> Instruction
Which lines in the records below contain the word "dimensions"? Copy each such line in full.

> Provided data
····················
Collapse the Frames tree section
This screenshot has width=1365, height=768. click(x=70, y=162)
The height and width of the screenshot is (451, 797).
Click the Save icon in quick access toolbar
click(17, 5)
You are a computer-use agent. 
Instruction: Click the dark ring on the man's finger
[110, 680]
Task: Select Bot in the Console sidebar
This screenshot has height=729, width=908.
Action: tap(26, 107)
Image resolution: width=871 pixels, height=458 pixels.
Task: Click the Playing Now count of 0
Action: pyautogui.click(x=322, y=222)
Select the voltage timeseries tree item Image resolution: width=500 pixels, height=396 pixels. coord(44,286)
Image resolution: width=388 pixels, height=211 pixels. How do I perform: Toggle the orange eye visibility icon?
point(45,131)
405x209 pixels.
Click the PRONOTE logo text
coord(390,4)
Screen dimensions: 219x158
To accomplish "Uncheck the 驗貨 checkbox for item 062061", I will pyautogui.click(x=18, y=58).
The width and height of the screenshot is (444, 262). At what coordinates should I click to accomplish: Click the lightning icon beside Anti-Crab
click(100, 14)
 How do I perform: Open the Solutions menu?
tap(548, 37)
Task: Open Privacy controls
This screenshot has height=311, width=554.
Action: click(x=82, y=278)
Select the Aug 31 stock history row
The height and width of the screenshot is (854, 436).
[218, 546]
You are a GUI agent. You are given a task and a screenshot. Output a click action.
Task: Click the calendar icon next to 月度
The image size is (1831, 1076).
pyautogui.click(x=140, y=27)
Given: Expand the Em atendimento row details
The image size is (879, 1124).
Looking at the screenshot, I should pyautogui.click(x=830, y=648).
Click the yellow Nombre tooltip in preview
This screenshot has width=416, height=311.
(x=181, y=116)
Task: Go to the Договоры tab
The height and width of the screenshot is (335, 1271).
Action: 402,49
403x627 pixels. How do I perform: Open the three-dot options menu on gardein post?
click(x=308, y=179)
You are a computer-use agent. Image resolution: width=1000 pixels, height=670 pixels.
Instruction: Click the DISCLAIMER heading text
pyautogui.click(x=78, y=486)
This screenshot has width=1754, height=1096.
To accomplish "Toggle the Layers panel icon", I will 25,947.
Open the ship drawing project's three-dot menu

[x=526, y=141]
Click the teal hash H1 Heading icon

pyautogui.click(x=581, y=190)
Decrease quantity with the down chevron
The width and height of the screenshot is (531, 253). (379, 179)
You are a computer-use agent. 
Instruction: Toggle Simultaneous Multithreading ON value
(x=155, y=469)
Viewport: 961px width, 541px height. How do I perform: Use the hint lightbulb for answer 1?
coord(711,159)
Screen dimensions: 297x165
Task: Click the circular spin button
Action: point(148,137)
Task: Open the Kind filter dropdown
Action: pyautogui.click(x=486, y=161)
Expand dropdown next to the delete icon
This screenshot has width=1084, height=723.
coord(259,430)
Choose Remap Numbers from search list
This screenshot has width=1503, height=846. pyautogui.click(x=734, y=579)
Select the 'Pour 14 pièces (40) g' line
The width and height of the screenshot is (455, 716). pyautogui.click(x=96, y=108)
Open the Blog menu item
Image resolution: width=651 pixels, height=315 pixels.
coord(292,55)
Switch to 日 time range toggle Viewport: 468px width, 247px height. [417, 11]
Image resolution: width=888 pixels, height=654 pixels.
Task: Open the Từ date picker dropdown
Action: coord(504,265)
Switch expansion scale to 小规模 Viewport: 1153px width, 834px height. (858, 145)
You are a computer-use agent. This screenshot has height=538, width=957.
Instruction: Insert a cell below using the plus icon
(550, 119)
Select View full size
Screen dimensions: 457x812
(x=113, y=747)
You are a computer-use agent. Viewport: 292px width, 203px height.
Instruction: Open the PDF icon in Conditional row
····················
> Written answer
Screen dimensions: 219x158
Screen dimensions: 297x165
Screen dimensions: 457x812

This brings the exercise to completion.